Cette tactique s’inscrit dans une stratégie plus large, déployée depuis plusieurs semaines. Les jihadistes ciblent systématiquement les convois de carburant en provenance du Sénégal et de la Côte d’Ivoire, transformant la pénurie d’hydrocarbures en arme politique. Leur objectif ? Faire vaciller le soutien populaire envers les autorités de transition dirigées par le général Assimi Goïta. Bamako, jusqu’ici relativement protégée, devient désormais le théâtre d’une bataille d’usure où chaque ressource compte.

L’armée malienne tente de contrer l’offensive jihadiste

Face à cette pression croissante, l’état-major des Forces armées maliennes (FAMa) affirme maintenir des opérations terrestres et aériennes sur plusieurs fronts. Ces dernières semaines, des escortes militaires ont permis l’entrée de centaines de camions-citernes à Bamako, soulageant temporairement les stations-service en tension. Cependant, cette avancée reste fragile : chaque convoi exige des moyens logistiques et humains colossaux, et la sécurisation durable des axes routiers semble hors de portée à court terme.

Les FAMa doivent également gérer une situation complexe sur plusieurs fronts. À l’ouest et au centre du pays, les attaques éclair et les sabotages d’infrastructures se multiplient. Au nord, dans la région de Kidal, la tension persiste, tandis que de nouveaux affrontements avec les groupes rebelles du Cadre stratégique permanent paraissent inévitables. Le pouvoir de Bamako se retrouve ainsi pris en étau, avec des ressources militaires et économiques qui s’amenuisent chaque jour.

Un conflit aux répercussions régionales

Le blocus imposé au Mali dépasse désormais les frontières nationales. Les économies voisines, notamment celles du Sénégal, de la Mauritanie et de la Côte d’Ivoire, ressentent les effets de cette dégradation des corridors commerciaux ouest-africains. Le ralentissement des échanges pèse lourdement sur les ports de Dakar et d’Abidjan, dont une part importante du trafic transite vers l’arrière-pays sahélien. La Confédération des États du Sahel, regroupant le Mali, le Burkina Faso et le Niger, peine pour l’instant à mettre en place une réponse coordonnée face à cette guerre économique menée par les groupes armés.
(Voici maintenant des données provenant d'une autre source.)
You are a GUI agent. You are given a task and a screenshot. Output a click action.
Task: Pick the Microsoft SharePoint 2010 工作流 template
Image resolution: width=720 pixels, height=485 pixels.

L’attaque contre Manantali soulève également une problématique transfrontalière. Toute aggravation des dégâts pourrait avoir des conséquences directes sur l’approvisionnement électrique du Sénégal et de la Mauritanie, transformant une crise malienne en enjeu régional. Les partenaires internationaux, qu’ils soient bailleurs de fonds ou fournisseurs d’équipements militaires, devront trouver un équilibre entre leur soutien à la souveraineté de Bamako et la nécessité de protéger les infrastructures critiques partagées.

Sur le terrain, le décalage entre les annonces triomphales de l’armée et la réalité d’une capitale asphyxiée illustre l’ampleur inédite de cette phase du conflit. Le Jnim ne se contente plus de contrôler des zones géographiques : il cherche à étouffer un État dans son ensemble. Les prochains jours pourraient voir de nouveaux affrontements, notamment autour de Kidal, où la situation reste particulièrement tendue.